- _Your goal_
Please pick out each line below that contains the word "This". Case matters.

- _Source records_
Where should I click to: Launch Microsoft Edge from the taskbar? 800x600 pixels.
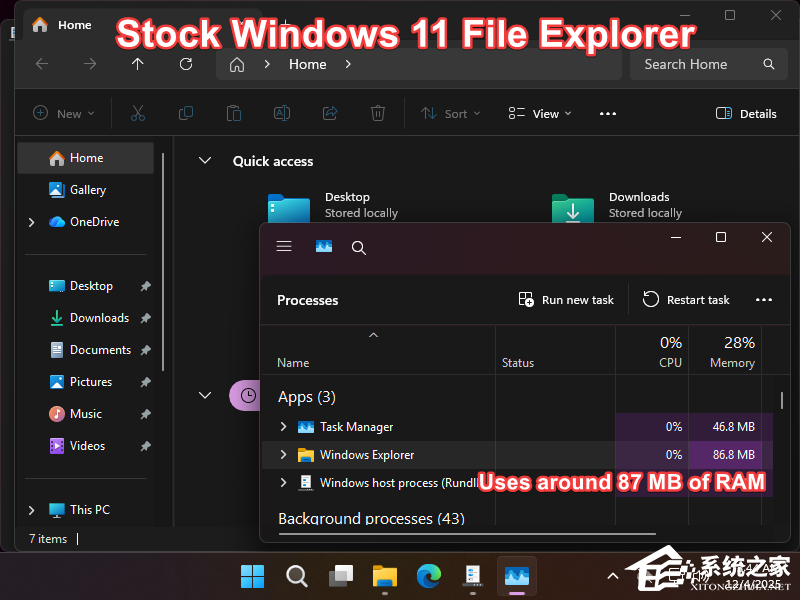coord(428,576)
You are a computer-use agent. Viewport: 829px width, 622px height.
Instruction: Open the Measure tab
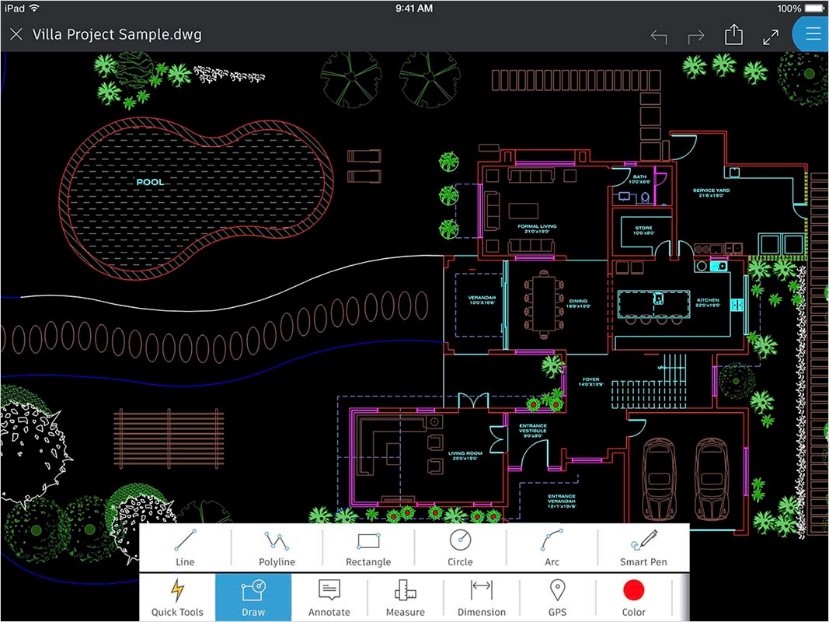tap(405, 597)
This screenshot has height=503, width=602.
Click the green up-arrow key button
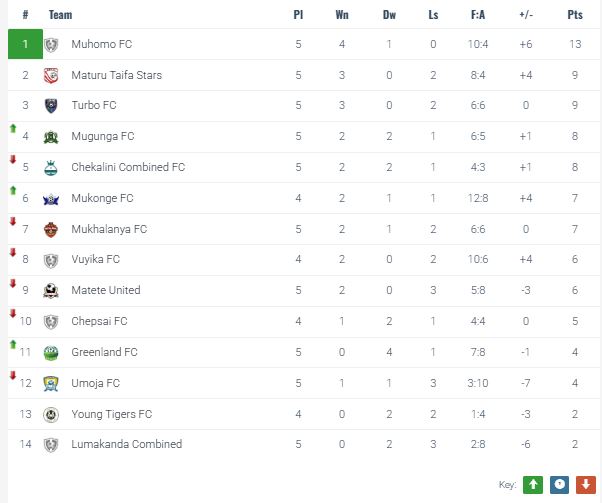click(x=534, y=484)
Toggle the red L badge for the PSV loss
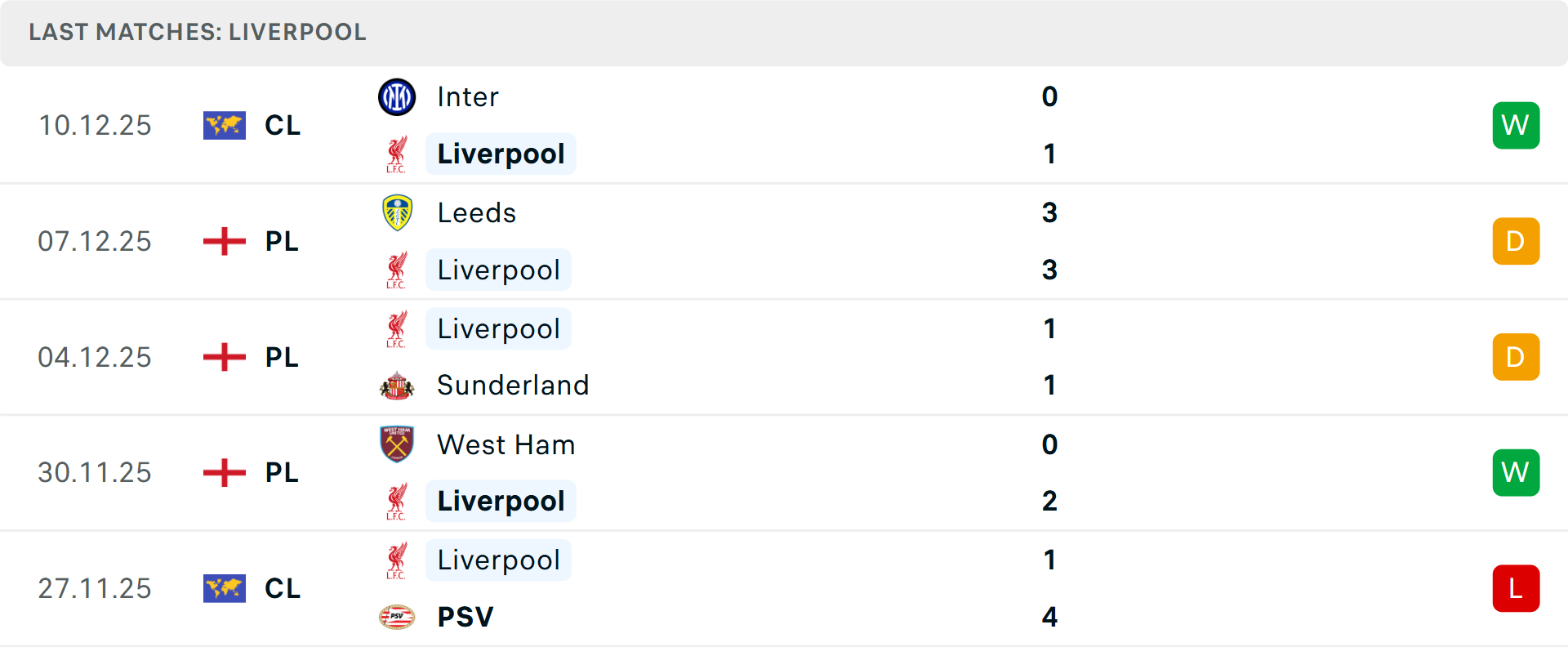1568x647 pixels. (x=1516, y=588)
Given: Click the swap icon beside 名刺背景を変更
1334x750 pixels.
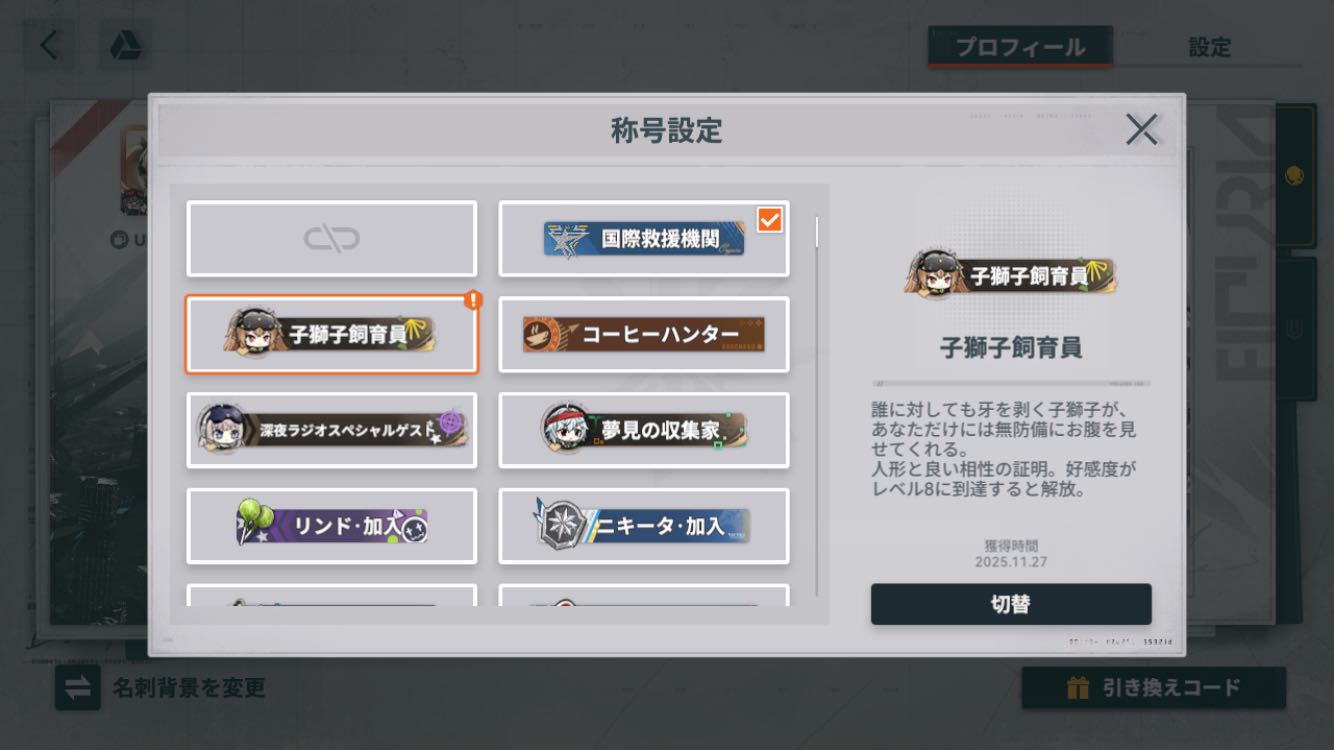Looking at the screenshot, I should click(78, 688).
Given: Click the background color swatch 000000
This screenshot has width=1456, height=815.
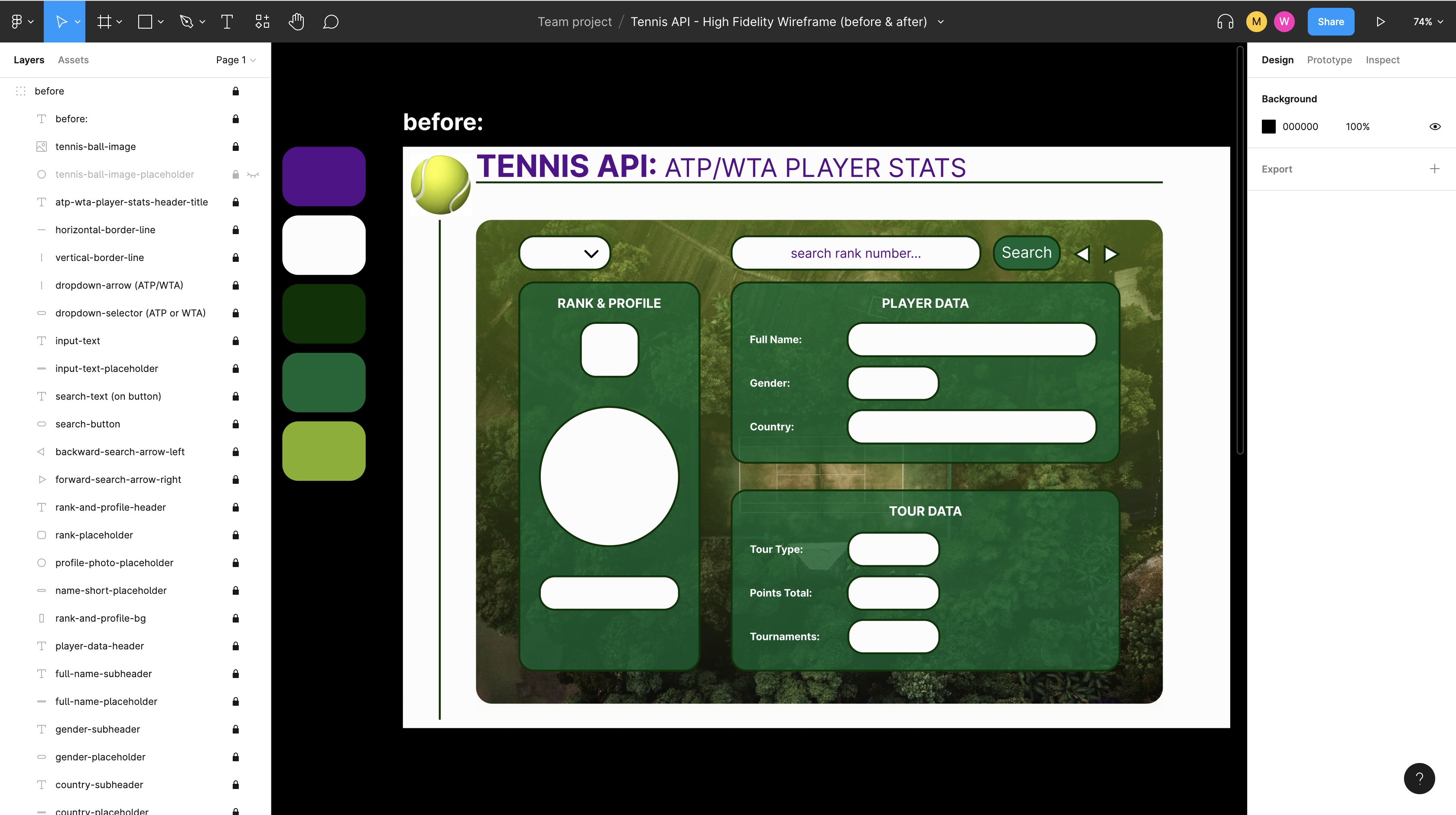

- _Task response_
This screenshot has height=503, width=602.
This screenshot has width=1456, height=815.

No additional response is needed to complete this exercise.